Give all of the records again. Match them exactly.
══ Data provided
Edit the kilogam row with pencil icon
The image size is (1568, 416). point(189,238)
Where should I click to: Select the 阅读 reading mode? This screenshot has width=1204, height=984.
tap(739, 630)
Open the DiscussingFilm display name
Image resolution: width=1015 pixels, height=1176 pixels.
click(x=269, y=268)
════
» **Answer section**
Edit the kilogam row with pencil icon
The image size is (1568, 416). point(189,238)
Where should I click to: Select the 阅读 reading mode? This screenshot has width=1204, height=984.
tap(739, 630)
Open the DiscussingFilm display name
Image resolution: width=1015 pixels, height=1176 pixels.
click(x=269, y=268)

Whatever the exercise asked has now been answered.